Are Women Counted in the Book of Numbers?

B'midbar, Numbers 1:1−4:20

D'Var Torah By: Rabbi Carole B. Balin, Ph.D.

If I asked you to imagine a scientist in your mind’s eye, what image would emerge? A balding man in a white lab coat? A woman wearing thick glasses? A millennial glued to a laptop?

A 1970s-era study found that when asked to draw a picture of a scientist, boys and girls depicted males 99.4 percent of the time.
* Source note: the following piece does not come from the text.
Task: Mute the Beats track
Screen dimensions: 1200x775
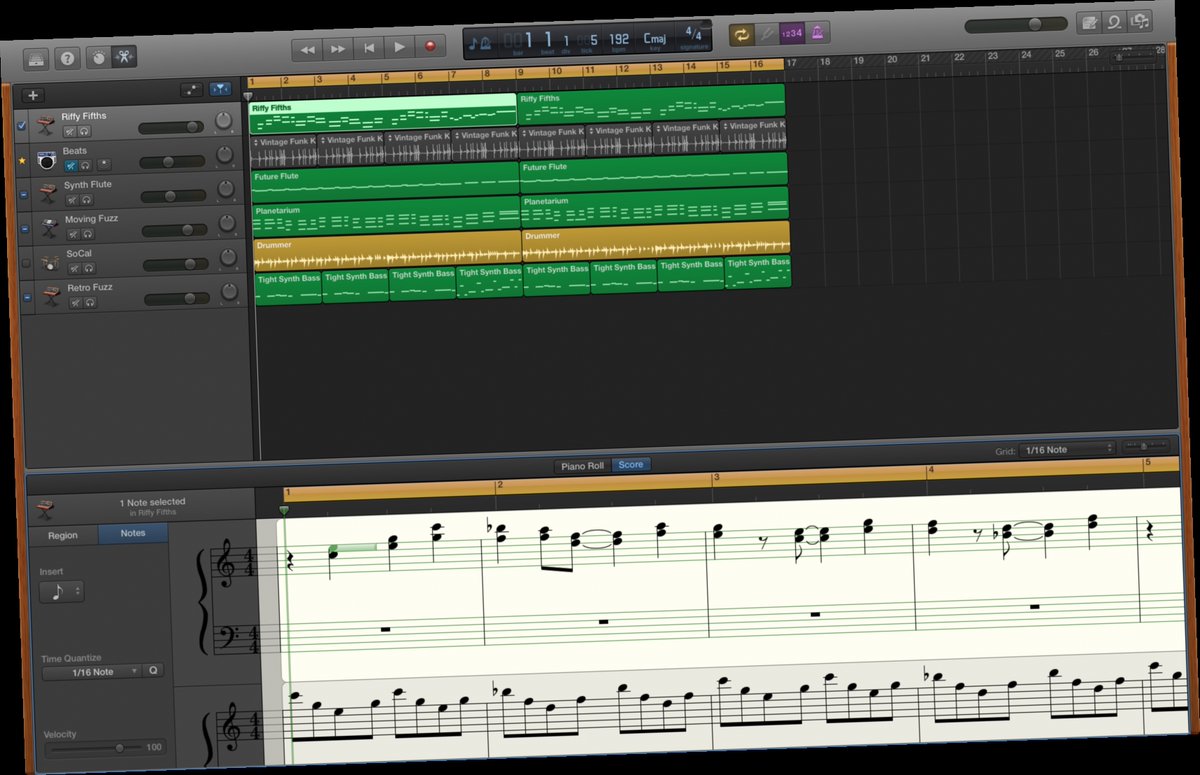Action: point(71,165)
The pervasive and subconscious images of scientists as male that begin to surface at an early age may be one explanation why girls entered STEM fields — science, technology, engineering, and math — at lower rates than boys. 

What happens, though, when we change up the narrative by broadly altering cultural expectations around gender and move women to the center of the story? The numbers speak for themselves.

When stories of female scientists’ achievements became part of elementary school curricula, studies showed that students’ perceptions of who belongs in the field shifted dramatically. Over a period of 50 years, girls in particular began to draw female scientists more often. So while only 1.2 percent of girls depicted scientists as female in the original study, the figure rose to 33 percent in 1985 and then to 58 percent in 2016.

Numbers speak for themselves in this week’s Torah portion as well — lots of them. And, as we will see, they add up to more than their sum.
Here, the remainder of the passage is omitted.